Bench Mark Day!
Prize drawing held at 2:00
No more entries accepted for the prizes.
If so, you need to enter our Benchmark contest.
Come to Computer & Software Outlet's CPU shoot out!
The event was held May 5th, 2001.
A representative from Intel attended.
We had a live remote broadcast from WSJS radio station.
There was food and prizes during the Saturday event.
This is a copy of the original advertising and results as held in 2001.
Come by computer & software outlet for "Benchmark Day" it will be held Saturday May 5th from 10:00 to 4:00. 2000
Computer & Software Outlet will be holding a contest to see who has the fastest computer in town.
If you think you have a fast computer or just want to compare it to the rest of the computers in town you need to enter the areas first ever computer benchmark contest.
There will be free food during lunch and you may win one of the many prizes awarded that day.
Even if yours is not the fastest computer in town you will be eligible for one of the many prizes awarded that day.
Computer & Software Outlet will hold random drawings from all local entries for some of the prizes.
Other prizes will be awarded for the fastest and slowest computer.
Computer & Software Outlet is one of the few companies able to call themselves an Intel Premier Provider.
We have on staff an Intel Certified Integration specialist and an Intel Certified networking specialist.
To help show support Intel will have a factory representative on site during the contest to answer some of your questions about computers.
If your computer is not as fast as you like it you can check it in at the service department and let them upgrade it for you.
We specialize in upgrades for your system .
Our most popular items are hard drive upgrades and RAM upgrades.
Our Hard Drive Price Page
Our RAM Memory Price Page
Customers are always telling us
that we have the lowest RAM prices around. Computer & Software Outlet, located beside Salem
Salvage & Surplus One block behind the McDonald's at the corner of
Jonestown Road and Highway 421 North in Winston-Salem. Or call 336-765-1830. A
benchmark program is available on our web site. Click below to try the benchmark. Read the
next paragraph before you start. http://www.compoutlet.com/cso/benchmark/final/speedy.exe Try
running this one first. If you run it more than once the results of the later tests may be
wrong. You may have to close the browser and run the test again. Try not to have other programs running to get the best
results. It will say that we are not a known source but that is OK since
you know who we are. It will ask you to email the result to us. If you get error messages
saying you don't have the required DLL files we have an installable version of the
program at the bottom of this page. You can download the benchmark program and run it on your
computer at home and then email the results to computer & software outlet.
We will need the following:
Your name:
System type: Speedy results:
And email address:
You will then send the result back to us by email. Example: Your Name: Speedy Gonzalez System type: Pentium III 700 256 megs of RAM Speedy Results. 1232 And email address in case you win a prize. To email us
the results use the email address provided in the benchmark
program. Type in the results that you obtained from the speed
test program. The answer is encoded so we will know if you changed your
results when we enter the speed into our decode program. (So be
honest.) Anyway prizes will be awarded randomly, so don't
cheat. Then click send. You may have to go into your email program and click
send receive email to make sure it is sent. Contest ends May 5th 2001.

TO-DO LIST:
a) According to the benchmark contest page, which radio station did a live remote broadcast during the event?
b) List every piece of information the benchmark contest page says entrants must send to Computer & Software Outlet.

DATASET EXCERPT:

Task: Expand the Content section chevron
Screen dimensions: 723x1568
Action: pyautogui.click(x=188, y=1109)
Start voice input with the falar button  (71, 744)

ANSWERS:
a) WSJS radio station

b) Name, system type, Speedy results, email address